__WRITTEN INSTRUCTION__:
Reproduce the material word for word, everything from its first line down to and including the line that contains "coord(620,155)", and nothing beyond it.

__EXTRACTED INFORMATION__:
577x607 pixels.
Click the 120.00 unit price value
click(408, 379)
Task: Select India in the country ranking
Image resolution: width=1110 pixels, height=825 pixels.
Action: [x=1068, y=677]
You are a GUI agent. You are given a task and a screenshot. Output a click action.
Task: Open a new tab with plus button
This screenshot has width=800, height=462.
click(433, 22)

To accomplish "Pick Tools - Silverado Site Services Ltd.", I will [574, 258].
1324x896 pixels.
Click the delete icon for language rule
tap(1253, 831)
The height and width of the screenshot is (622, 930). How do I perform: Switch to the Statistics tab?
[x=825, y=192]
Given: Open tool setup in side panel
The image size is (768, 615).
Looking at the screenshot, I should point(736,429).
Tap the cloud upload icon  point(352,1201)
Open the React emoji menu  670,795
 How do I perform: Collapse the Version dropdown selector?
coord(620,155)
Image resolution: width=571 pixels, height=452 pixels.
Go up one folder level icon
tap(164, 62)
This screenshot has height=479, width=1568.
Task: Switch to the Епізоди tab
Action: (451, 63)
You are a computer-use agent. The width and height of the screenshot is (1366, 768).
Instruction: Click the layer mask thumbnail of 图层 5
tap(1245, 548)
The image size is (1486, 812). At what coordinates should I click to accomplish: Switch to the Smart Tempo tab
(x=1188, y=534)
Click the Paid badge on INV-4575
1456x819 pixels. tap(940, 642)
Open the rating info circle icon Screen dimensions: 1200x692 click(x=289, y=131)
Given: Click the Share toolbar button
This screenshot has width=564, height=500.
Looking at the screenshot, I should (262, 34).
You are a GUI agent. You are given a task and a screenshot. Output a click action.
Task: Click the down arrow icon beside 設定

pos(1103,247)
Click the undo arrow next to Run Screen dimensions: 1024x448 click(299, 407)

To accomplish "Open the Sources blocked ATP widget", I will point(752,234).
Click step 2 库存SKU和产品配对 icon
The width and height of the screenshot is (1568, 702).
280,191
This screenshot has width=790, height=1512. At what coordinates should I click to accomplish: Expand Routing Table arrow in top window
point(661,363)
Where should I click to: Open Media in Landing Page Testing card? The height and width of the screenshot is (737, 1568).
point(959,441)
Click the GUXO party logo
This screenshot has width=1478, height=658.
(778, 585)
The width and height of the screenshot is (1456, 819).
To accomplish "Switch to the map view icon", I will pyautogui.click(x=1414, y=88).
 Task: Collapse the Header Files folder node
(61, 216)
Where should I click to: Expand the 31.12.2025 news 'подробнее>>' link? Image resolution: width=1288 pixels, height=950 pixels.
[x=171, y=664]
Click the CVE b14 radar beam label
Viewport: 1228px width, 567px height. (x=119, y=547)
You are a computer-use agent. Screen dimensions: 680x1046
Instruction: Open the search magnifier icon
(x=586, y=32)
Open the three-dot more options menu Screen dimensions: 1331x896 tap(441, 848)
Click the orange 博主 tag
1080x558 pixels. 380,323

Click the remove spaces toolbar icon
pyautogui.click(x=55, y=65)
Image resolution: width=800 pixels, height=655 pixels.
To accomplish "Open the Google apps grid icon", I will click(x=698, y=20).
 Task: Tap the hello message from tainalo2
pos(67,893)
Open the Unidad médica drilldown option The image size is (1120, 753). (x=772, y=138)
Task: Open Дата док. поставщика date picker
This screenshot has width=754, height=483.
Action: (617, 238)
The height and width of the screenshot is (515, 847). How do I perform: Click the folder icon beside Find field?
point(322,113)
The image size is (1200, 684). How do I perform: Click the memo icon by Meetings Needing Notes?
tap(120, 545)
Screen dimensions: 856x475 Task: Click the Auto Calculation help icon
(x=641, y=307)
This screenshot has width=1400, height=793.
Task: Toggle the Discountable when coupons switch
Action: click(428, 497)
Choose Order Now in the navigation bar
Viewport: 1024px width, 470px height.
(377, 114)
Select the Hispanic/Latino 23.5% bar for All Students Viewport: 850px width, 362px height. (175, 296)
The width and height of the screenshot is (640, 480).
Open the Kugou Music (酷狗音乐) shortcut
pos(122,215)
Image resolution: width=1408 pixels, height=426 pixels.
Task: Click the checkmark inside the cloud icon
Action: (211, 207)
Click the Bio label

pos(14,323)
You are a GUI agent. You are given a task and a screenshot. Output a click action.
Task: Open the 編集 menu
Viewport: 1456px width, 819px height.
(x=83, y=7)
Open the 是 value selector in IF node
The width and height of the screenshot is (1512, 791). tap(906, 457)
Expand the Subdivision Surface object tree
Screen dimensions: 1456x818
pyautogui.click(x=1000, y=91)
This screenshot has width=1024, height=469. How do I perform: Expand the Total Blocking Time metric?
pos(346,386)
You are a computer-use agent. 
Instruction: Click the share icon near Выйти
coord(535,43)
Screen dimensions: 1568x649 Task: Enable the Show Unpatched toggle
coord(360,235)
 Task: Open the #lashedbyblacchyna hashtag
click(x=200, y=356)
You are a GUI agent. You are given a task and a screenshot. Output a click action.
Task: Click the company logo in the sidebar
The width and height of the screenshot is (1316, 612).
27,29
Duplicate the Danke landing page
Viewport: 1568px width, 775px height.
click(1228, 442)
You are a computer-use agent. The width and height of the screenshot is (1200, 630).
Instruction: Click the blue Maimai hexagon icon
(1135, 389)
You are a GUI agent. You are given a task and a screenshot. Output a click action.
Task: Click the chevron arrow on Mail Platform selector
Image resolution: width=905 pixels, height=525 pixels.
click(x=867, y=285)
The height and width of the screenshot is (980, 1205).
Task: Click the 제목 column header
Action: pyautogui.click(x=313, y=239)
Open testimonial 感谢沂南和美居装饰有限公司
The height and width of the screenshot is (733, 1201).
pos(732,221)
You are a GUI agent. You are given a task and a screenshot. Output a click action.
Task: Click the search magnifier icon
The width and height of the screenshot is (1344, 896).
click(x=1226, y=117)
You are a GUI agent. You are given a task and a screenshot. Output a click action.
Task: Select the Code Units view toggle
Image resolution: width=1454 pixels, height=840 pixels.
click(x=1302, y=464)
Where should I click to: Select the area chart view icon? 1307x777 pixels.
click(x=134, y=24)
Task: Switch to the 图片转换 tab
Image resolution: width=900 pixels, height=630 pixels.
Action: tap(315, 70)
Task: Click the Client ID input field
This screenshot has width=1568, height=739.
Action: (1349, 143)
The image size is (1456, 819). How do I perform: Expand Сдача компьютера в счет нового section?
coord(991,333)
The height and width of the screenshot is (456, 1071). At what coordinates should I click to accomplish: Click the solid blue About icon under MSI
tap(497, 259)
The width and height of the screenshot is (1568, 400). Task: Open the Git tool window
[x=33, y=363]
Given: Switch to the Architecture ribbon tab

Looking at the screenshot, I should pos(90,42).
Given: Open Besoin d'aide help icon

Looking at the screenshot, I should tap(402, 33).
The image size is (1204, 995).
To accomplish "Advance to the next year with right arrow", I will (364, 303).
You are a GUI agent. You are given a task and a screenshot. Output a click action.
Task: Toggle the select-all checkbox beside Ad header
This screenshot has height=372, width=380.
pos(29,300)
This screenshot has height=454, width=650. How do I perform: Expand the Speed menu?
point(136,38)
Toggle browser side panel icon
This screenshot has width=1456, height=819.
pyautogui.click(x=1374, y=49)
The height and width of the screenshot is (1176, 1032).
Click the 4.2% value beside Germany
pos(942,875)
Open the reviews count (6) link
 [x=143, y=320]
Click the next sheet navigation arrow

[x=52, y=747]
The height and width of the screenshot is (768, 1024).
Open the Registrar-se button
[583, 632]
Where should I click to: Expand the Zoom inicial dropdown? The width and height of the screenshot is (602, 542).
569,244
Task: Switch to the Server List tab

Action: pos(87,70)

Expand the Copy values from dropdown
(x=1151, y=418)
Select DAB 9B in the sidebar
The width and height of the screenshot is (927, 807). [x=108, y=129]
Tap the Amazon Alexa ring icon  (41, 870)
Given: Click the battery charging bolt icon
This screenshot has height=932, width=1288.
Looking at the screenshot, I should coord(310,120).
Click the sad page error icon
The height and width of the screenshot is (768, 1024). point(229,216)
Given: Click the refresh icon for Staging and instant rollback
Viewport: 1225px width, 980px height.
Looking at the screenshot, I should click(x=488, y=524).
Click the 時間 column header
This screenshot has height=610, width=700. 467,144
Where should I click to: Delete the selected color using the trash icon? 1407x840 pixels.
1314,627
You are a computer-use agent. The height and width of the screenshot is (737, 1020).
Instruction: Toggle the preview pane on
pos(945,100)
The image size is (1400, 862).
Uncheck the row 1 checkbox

__EXERCISE OUTPUT__:
577x607 pixels.
Click the 120.00 unit price value
click(408, 379)
Task: Select India in the country ranking
Image resolution: width=1110 pixels, height=825 pixels.
Action: [x=1068, y=677]
You are a GUI agent. You are given a task and a screenshot. Output a click action.
Task: Open a new tab with plus button
This screenshot has width=800, height=462.
click(433, 22)

To accomplish "Pick Tools - Silverado Site Services Ltd.", I will [574, 258].
1324x896 pixels.
Click the delete icon for language rule
tap(1253, 831)
The height and width of the screenshot is (622, 930). How do I perform: Switch to the Statistics tab?
[x=825, y=192]
Given: Open tool setup in side panel
The image size is (768, 615).
Looking at the screenshot, I should point(736,429).
Tap the cloud upload icon  point(352,1201)
Open the React emoji menu  670,795
 How do I perform: Collapse the Version dropdown selector?
coord(620,155)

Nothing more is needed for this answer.